== LISTED ENTRIES

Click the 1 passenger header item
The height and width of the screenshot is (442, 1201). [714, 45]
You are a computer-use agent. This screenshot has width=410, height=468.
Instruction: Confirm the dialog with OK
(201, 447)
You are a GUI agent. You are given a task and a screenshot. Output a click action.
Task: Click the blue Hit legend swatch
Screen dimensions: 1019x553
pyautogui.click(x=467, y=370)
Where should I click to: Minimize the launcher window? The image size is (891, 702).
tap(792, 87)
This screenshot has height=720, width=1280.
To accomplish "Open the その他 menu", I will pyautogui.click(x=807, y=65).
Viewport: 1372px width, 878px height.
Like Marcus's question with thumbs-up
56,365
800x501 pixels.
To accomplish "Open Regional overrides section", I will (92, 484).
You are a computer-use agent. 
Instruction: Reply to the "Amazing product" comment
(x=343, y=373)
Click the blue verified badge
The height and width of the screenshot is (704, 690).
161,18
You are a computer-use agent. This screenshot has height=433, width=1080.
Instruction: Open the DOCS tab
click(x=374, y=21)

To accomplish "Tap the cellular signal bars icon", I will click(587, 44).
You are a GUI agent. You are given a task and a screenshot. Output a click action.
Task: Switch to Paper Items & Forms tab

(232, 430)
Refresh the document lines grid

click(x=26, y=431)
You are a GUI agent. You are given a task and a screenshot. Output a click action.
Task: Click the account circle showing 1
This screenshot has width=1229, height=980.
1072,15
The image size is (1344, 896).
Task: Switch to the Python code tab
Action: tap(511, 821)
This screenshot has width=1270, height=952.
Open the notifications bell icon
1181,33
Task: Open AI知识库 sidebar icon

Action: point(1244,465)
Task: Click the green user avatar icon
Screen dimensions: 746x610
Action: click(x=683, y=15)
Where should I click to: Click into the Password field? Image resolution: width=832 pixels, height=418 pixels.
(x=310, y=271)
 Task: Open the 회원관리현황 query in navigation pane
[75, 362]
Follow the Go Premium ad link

====

Reproduce the data above line for line, changing nothing.

Click the 1 passenger header item
The height and width of the screenshot is (442, 1201). [714, 45]
You are a computer-use agent. This screenshot has width=410, height=468.
Instruction: Confirm the dialog with OK
(201, 447)
You are a GUI agent. You are given a task and a screenshot. Output a click action.
Task: Click the blue Hit legend swatch
Screen dimensions: 1019x553
pyautogui.click(x=467, y=370)
Where should I click to: Minimize the launcher window? The image size is (891, 702).
tap(792, 87)
This screenshot has height=720, width=1280.
To accomplish "Open the その他 menu", I will pyautogui.click(x=807, y=65).
Viewport: 1372px width, 878px height.
Like Marcus's question with thumbs-up
56,365
800x501 pixels.
To accomplish "Open Regional overrides section", I will (92, 484).
You are a computer-use agent. 
Instruction: Reply to the "Amazing product" comment
(x=343, y=373)
Click the blue verified badge
The height and width of the screenshot is (704, 690).
161,18
You are a computer-use agent. This screenshot has height=433, width=1080.
Instruction: Open the DOCS tab
click(x=374, y=21)

To accomplish "Tap the cellular signal bars icon", I will click(587, 44).
You are a GUI agent. You are given a task and a screenshot. Output a click action.
Task: Switch to Paper Items & Forms tab

(232, 430)
Refresh the document lines grid

click(x=26, y=431)
You are a GUI agent. You are given a task and a screenshot. Output a click action.
Task: Click the account circle showing 1
This screenshot has width=1229, height=980.
1072,15
The image size is (1344, 896).
Task: Switch to the Python code tab
Action: tap(511, 821)
This screenshot has width=1270, height=952.
Open the notifications bell icon
1181,33
Task: Open AI知识库 sidebar icon

Action: point(1244,465)
Task: Click the green user avatar icon
Screen dimensions: 746x610
Action: click(x=683, y=15)
Where should I click to: Click into the Password field? Image resolution: width=832 pixels, height=418 pixels.
(x=310, y=271)
 Task: Open the 회원관리현황 query in navigation pane
[75, 362]
Follow the Go Premium ad link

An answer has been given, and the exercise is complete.